When you open a PDF in Acrobat and press the Tab key, the focus jumps to the first field on the page; press Tab again, and it skips to the next field. If the field is a button, you can press Return/Enter to “click” the button. But who specifies the order of the buttons? You do. As long as you have more than one button on a page, you can choose Set Tab Order from the Interactive submenu (under the Object menu). To reorder a field in the list, select it and click the Move Up or Move Down buttons—or better, just drag it into the correct position.

Rollovers and States

Multimedia designers love rollovers. A rollover is an image on an interactive page (like a PDF or a SWF) that changes in some way when the user moves the cursor over it. The rollover may appear to change color or shape; or maybe it lights up to indicate that it’s a hotspot. When you move the cursor away, the image returns to its original form. InDesign supports both normal rollovers and two-state buttons (buttons that change when you click on them). It also lets you make “hot spot” rollovers—where you roll over or click a button and an image changes somewhere else on the page.
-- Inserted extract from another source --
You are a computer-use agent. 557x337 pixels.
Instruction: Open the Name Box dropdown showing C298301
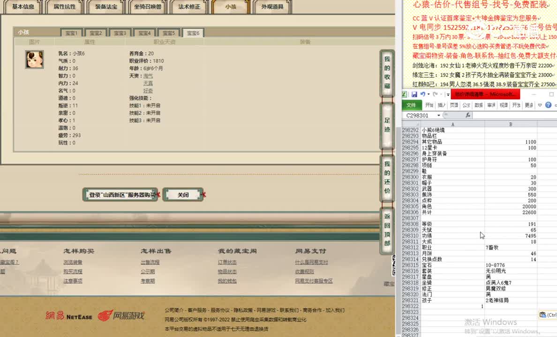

We use the term “image,” but rollovers can involve text or lines as easily as images; it’s up to you. However, if you are using images, you need to create the graphics for each state of the rollover: the original image on the page (the “off” state), and the image you see when the cursor is over the image (the “on” state).

Remember that buttons are just containers, typically with objects nested in them—a text frame, a graphic frame, a line, or even a group of objects. The Buttons panel gives you a way to change the content of a button container depending on two events: the user moving the cursor over the button or clicking on it.

It’s easy to add and change states (see Figure 13-6):

1. Select the button and the Buttons panel. (You can open this panel if it’s not visible by double-clicking the button).

2. To add a Rollover state, click the [Rollover] tile in the State Appearance section of the Buttons panel. If you want to add a state for when the mouse is clicked, click the [Click] tile. If you later decide you don’t want a state, select it and click the Delete button at the bottom of the panel.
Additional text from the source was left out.